(Document extract)
Unión Local Andina Fútbol Club, usually known as Universidad de Los Andes, or by the acronym ULA, is a Venezuelan football club based in Mérida.

History

The club was founded on February 28, 1977, as Universidad de Los Andes Mérida Fútbol Club.

Titles

Primera División: 2
1983, 1990–91

Segunda División: 2
1986, 1994–95

Copa Venezuela: 1
1995-96

Performance in CONMEBOL competitions
Copa Libertadores: 3 appearances
1984: Semi-Finals
1992: First Round
 :

Copa Libertadores

Universidad de Los Andes disputed Copa Libertadores de América three times.

In 1984, in the first stage, the club was in the same group of Portuguesa, of Venezuela, and two Peruvian teams, Sporting Cristal, and Melgar. The club finished in the first position, together with Sporting Cristal. A first place playoff was played, and ULA won 2–1. In the second stage, the club was in the same group of two Brazilian clubs, Flamengo, and Grêmio, and was eliminated after finishing in the last position .

[Records from a collection]
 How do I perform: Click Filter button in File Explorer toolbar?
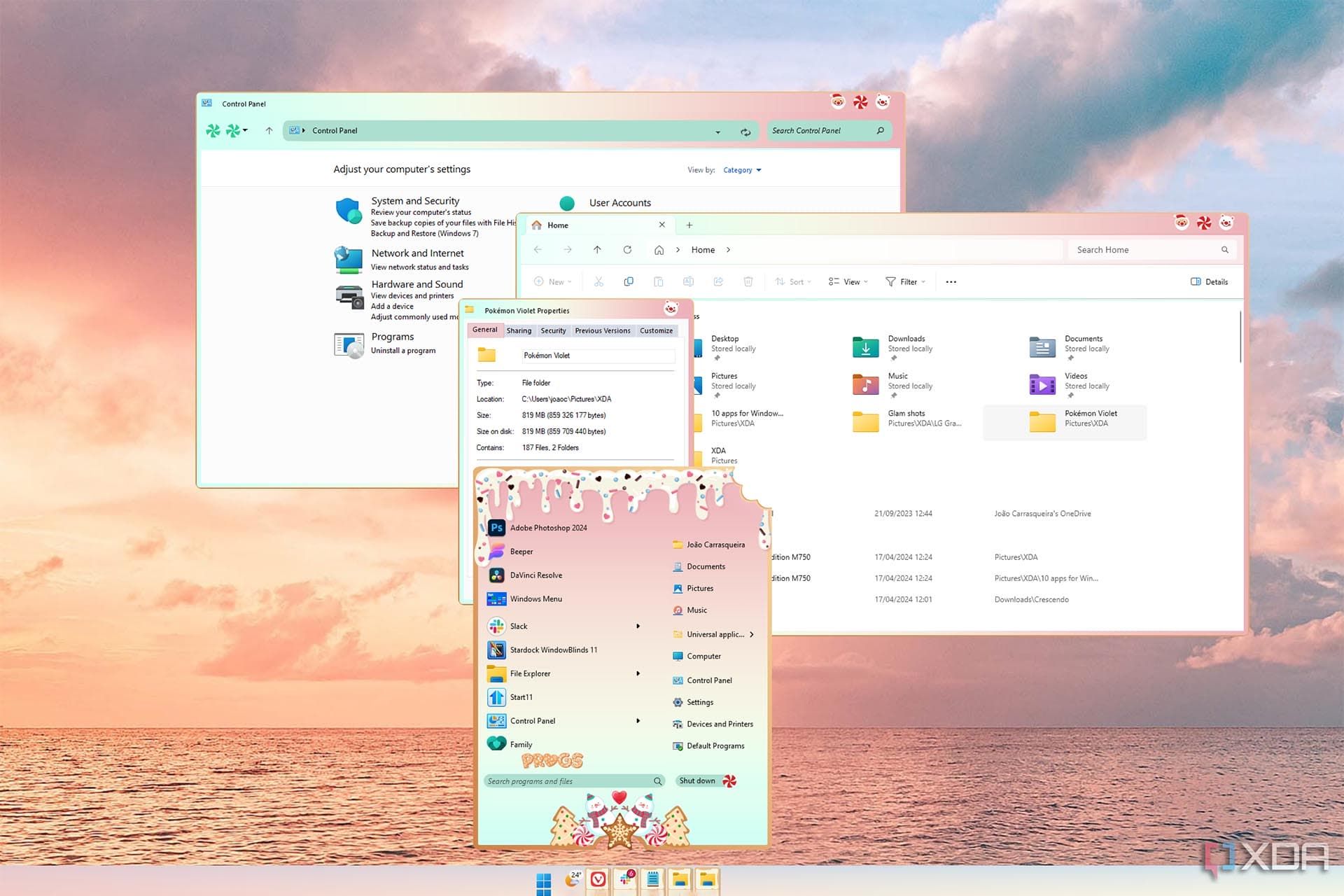point(905,281)
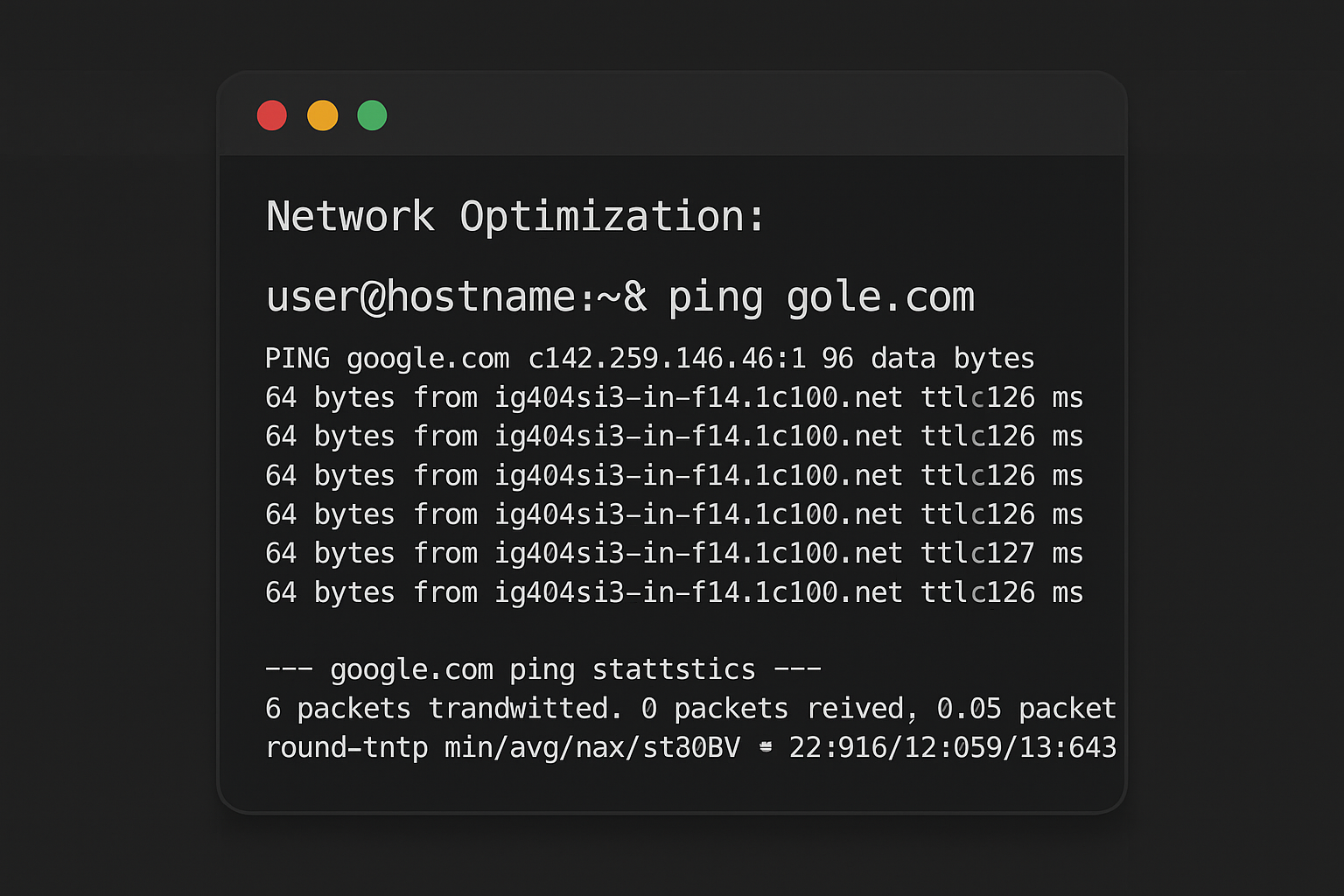Click the green maximize window button

pyautogui.click(x=372, y=116)
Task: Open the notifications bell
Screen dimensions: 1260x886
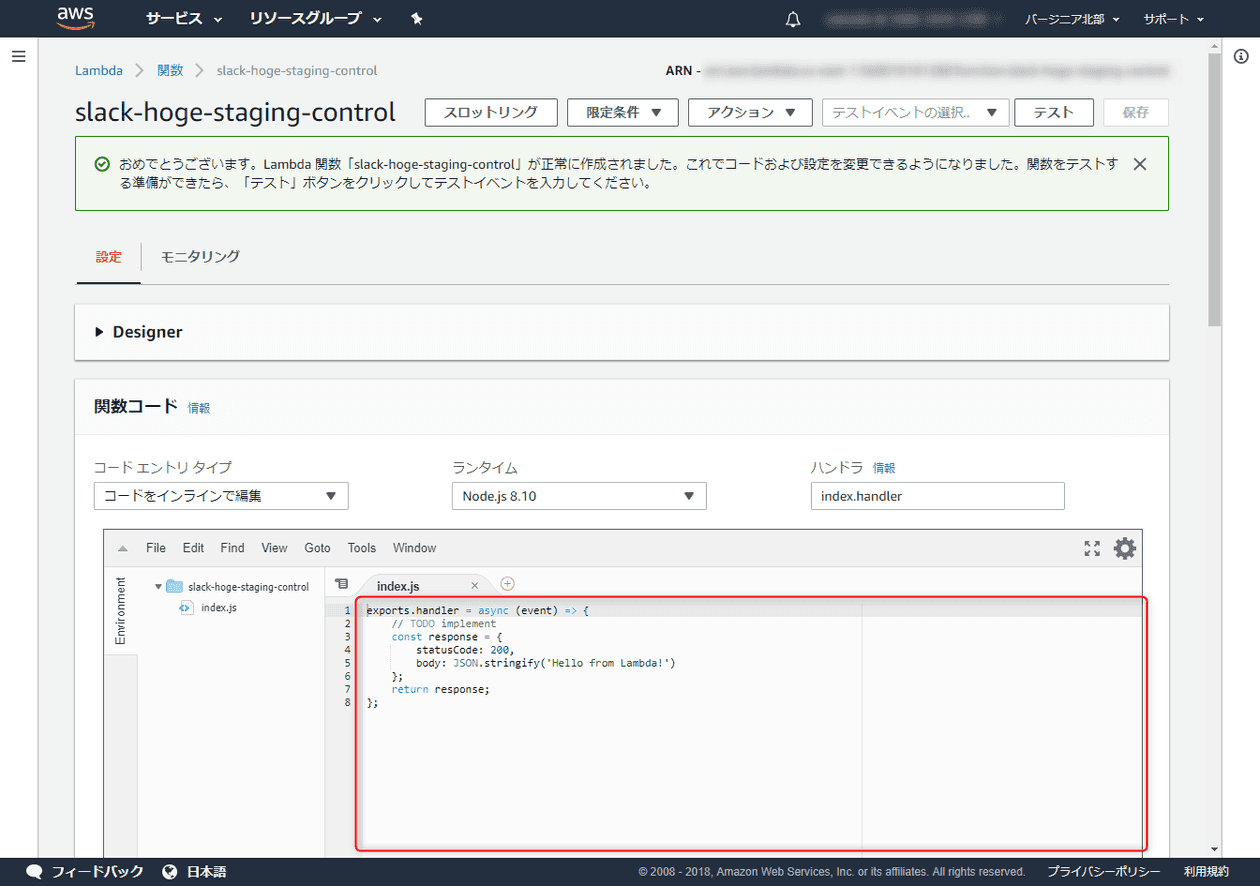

(To-do list)
a: Please write out the passage of the football club article between "In 1984, in" and "last position .", inclusive.
b: According to the football club article, on what date was the club founded?

(Exercise solutions)
a:
In 1984, in the first stage, the club was in the same group of Portuguesa, of Venezuela, and two Peruvian teams, Sporting Cristal, and Melgar. The club finished in the first position, together with Sporting Cristal. A first place playoff was played, and ULA won 2–1. In the second stage, the club was in the same group of two Brazilian clubs, Flamengo, and Grêmio, and was eliminated after finishing in the last position .

b: February 28, 1977